WHAT IS BEING ASKED: Please retype every one of the following items exactly as it appears, line for line.

___ RECORDS FOR THE EXERCISE ___

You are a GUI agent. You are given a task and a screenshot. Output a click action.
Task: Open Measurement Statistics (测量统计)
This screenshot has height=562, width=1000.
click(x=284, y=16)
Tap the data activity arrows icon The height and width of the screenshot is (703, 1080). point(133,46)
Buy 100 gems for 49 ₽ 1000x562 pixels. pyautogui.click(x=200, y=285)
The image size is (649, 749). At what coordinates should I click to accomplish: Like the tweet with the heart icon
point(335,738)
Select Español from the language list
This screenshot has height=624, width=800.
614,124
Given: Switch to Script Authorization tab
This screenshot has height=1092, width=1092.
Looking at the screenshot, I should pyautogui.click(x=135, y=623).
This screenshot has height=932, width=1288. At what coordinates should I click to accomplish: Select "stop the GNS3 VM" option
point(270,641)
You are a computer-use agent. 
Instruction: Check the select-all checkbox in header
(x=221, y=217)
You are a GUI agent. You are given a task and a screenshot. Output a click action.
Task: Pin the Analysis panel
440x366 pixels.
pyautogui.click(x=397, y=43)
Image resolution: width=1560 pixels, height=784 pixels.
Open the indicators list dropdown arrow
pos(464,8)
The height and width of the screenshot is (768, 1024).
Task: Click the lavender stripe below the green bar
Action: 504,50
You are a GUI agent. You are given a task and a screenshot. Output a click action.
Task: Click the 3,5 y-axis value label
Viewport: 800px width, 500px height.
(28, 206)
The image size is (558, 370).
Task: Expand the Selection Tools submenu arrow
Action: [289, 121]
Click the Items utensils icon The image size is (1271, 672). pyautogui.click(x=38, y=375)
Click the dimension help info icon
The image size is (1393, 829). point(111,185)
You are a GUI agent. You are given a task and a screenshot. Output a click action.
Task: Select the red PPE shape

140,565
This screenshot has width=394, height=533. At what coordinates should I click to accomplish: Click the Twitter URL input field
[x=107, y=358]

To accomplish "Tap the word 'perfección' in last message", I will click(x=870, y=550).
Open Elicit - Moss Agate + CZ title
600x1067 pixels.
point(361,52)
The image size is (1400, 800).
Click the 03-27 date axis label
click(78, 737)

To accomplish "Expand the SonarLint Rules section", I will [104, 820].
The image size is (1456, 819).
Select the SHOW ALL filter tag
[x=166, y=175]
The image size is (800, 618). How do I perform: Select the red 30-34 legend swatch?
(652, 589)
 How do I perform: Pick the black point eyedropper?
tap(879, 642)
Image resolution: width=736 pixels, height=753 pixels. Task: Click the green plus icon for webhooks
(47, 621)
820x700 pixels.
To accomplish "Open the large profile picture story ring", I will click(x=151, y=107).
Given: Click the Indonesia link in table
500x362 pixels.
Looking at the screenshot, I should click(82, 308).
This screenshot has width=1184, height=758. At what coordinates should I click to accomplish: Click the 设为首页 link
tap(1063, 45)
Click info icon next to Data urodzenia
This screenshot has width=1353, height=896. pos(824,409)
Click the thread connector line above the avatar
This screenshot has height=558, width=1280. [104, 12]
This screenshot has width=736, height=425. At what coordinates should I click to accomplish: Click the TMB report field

___

THE SOLUTION:
You are a GUI agent. You are given a task and a screenshot. Output a click action.
Task: Open Measurement Statistics (测量统计)
This screenshot has height=562, width=1000.
click(x=284, y=16)
Tap the data activity arrows icon The height and width of the screenshot is (703, 1080). point(133,46)
Buy 100 gems for 49 ₽ 1000x562 pixels. pyautogui.click(x=200, y=285)
The image size is (649, 749). At what coordinates should I click to accomplish: Like the tweet with the heart icon
point(335,738)
Select Español from the language list
This screenshot has height=624, width=800.
614,124
Given: Switch to Script Authorization tab
This screenshot has height=1092, width=1092.
Looking at the screenshot, I should pyautogui.click(x=135, y=623).
This screenshot has height=932, width=1288. At what coordinates should I click to accomplish: Select "stop the GNS3 VM" option
point(270,641)
You are a computer-use agent. 
Instruction: Check the select-all checkbox in header
(x=221, y=217)
You are a GUI agent. You are given a task and a screenshot. Output a click action.
Task: Pin the Analysis panel
440x366 pixels.
pyautogui.click(x=397, y=43)
Image resolution: width=1560 pixels, height=784 pixels.
Open the indicators list dropdown arrow
pos(464,8)
The height and width of the screenshot is (768, 1024).
Task: Click the lavender stripe below the green bar
Action: 504,50
You are a GUI agent. You are given a task and a screenshot. Output a click action.
Task: Click the 3,5 y-axis value label
Viewport: 800px width, 500px height.
(28, 206)
The image size is (558, 370).
Task: Expand the Selection Tools submenu arrow
Action: [289, 121]
Click the Items utensils icon The image size is (1271, 672). pyautogui.click(x=38, y=375)
Click the dimension help info icon
The image size is (1393, 829). point(111,185)
You are a GUI agent. You are given a task and a screenshot. Output a click action.
Task: Select the red PPE shape

140,565
This screenshot has width=394, height=533. At what coordinates should I click to accomplish: Click the Twitter URL input field
[x=107, y=358]

To accomplish "Tap the word 'perfección' in last message", I will click(x=870, y=550).
Open Elicit - Moss Agate + CZ title
600x1067 pixels.
point(361,52)
The image size is (1400, 800).
Click the 03-27 date axis label
click(78, 737)

To accomplish "Expand the SonarLint Rules section", I will [104, 820].
The image size is (1456, 819).
Select the SHOW ALL filter tag
[x=166, y=175]
The image size is (800, 618). How do I perform: Select the red 30-34 legend swatch?
(652, 589)
 How do I perform: Pick the black point eyedropper?
tap(879, 642)
Image resolution: width=736 pixels, height=753 pixels. Task: Click the green plus icon for webhooks
(47, 621)
820x700 pixels.
To accomplish "Open the large profile picture story ring", I will click(x=151, y=107).
Given: Click the Indonesia link in table
500x362 pixels.
Looking at the screenshot, I should click(82, 308).
This screenshot has width=1184, height=758. At what coordinates should I click to accomplish: Click the 设为首页 link
tap(1063, 45)
Click info icon next to Data urodzenia
This screenshot has width=1353, height=896. pos(824,409)
Click the thread connector line above the avatar
This screenshot has height=558, width=1280. [104, 12]
This screenshot has width=736, height=425. At what coordinates should I click to accomplish: Click the TMB report field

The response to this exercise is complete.